Set the Setting: March 2025
Meme drop, Catch me IRL at Transform (Las Vegas), Set the Setting Playlist: 38 Remixes, "So, What are you looking for?", Grief is an honest emotion, Photo drop
Meme Drop
Nothing about meditation has ever felt “easy” to me! Many times in my life, I’ve attempted to build a regular meditation practice as a means of exploring a deeper level of consciousness. But to no avail.
This month, I’m going to take another crack at it by attending my first yoga and meditation retreat at this center for hippies that Mike recommended. It’s centered around the theme “How to Know and Trust Your Inner Guidance” which sounds like exactly what I need as I embark on my 38th solar return.

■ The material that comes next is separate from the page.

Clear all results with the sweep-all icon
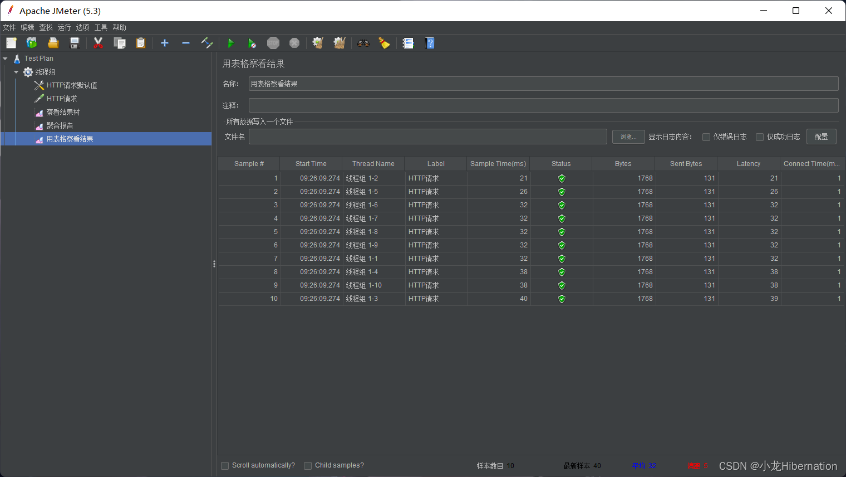[339, 42]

I’m attracted to the belief that life can be easeful, rather than a never-ending chase of external stimulation; and fulfilled, despite the inevitability of change. I’ve never identified with any particular religion, but in the past 3 years, have started to identify as spiritual. One of my intentions for this retreat is to explore and define what my spirituality means to me.
Catch me IRL at Transform (Las Vegas, 17-19th)

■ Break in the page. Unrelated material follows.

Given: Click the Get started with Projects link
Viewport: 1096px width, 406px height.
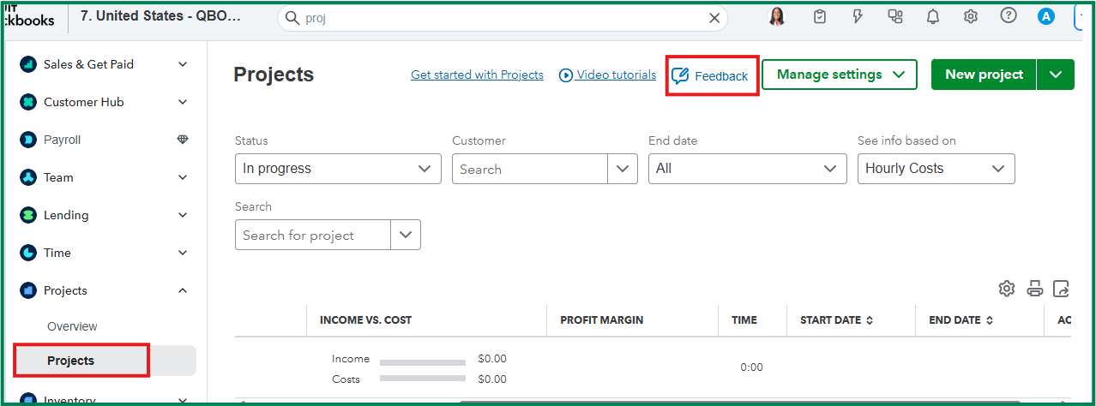Looking at the screenshot, I should (x=477, y=75).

The day after I return from my retreat… I head back to Vegas, the most mindful place on Earth 😬
This will be my 5th year attending the Transform Conference, but the first time it falls over my birthday! I’ll be celebrating in style at the Awana Spa at Resorts World (thanks for the rec, Tawny!). The celebrations will continue through catching up with old friends, making news ones, attending some enlightening talks, eating great food on somebody else’s corporate card, and the closing party features a performance by… Timbaland! It will be so cringe and SO FUN!
More than ever, people are excited to learn about the growing intersection of psychedelics, leadership, coaching, and business. My session “Psychedelics in the C-Suite: A new frontier in leadership development” will be a kickoff for my refreshed website www.setthesetting.com to offer consultation for those seeking healing and purpose.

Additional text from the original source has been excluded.